• WHAT THE EXERCISE ASKS: The expected answer comprises all lines from the entries that contain the string "output".
%%
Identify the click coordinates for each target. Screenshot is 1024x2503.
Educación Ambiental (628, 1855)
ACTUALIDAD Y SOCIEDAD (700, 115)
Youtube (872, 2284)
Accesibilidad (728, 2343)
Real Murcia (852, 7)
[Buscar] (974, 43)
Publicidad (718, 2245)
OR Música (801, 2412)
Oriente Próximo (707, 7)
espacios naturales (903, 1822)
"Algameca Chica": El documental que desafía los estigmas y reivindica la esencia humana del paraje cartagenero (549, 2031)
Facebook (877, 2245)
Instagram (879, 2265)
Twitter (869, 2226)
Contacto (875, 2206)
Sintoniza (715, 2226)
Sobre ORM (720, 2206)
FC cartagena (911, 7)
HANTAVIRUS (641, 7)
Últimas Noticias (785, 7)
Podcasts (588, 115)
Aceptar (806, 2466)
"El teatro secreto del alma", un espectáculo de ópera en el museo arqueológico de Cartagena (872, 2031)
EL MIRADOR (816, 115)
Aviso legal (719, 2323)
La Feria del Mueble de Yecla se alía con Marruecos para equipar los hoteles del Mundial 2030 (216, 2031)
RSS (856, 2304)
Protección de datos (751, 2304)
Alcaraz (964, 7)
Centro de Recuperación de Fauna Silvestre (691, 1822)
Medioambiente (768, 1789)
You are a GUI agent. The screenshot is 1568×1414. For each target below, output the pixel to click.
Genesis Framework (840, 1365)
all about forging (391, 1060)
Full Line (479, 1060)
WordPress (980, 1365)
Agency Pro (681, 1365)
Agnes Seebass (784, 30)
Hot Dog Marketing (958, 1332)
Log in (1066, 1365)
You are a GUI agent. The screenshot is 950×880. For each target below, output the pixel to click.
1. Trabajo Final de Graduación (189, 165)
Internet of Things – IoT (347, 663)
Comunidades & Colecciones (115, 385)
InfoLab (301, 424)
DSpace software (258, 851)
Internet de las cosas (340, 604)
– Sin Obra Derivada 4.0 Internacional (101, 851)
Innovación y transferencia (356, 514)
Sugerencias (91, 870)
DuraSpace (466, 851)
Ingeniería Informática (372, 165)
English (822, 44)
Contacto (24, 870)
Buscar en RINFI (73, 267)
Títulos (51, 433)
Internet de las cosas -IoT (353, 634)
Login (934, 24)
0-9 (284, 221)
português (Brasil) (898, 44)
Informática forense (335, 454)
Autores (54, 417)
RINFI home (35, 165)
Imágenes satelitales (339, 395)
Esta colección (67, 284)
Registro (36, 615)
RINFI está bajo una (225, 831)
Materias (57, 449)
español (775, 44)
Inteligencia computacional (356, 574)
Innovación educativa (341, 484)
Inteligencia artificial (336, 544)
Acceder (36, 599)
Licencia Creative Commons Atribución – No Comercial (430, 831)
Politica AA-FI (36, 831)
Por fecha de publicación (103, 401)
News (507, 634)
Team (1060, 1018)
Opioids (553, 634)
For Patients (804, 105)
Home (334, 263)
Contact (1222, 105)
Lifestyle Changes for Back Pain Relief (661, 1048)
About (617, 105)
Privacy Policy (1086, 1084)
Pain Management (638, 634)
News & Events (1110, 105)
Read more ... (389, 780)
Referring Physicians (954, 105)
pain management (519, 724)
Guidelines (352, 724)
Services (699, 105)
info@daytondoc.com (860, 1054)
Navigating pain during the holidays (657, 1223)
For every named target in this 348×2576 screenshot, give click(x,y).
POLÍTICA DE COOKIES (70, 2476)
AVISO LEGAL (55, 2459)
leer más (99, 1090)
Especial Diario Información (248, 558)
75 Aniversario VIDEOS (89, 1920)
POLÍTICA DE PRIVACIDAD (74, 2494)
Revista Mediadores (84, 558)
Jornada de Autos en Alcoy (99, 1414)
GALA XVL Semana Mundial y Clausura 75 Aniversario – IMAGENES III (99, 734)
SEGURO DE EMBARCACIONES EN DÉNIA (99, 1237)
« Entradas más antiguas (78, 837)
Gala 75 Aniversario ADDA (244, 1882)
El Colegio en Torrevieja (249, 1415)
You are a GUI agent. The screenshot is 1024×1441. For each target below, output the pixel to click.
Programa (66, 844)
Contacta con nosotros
%%
• EXERCISE SOLUTION:
You are a GUI agent. The screenshot is 1568×1414. For each target below, output the pixel to click.
You are a GUI agent. The screenshot is 950×880. For each target below, output the pixel to click.
You are a GUI agent. The screenshot is 1024×1441. For each target below, output the pixel to click.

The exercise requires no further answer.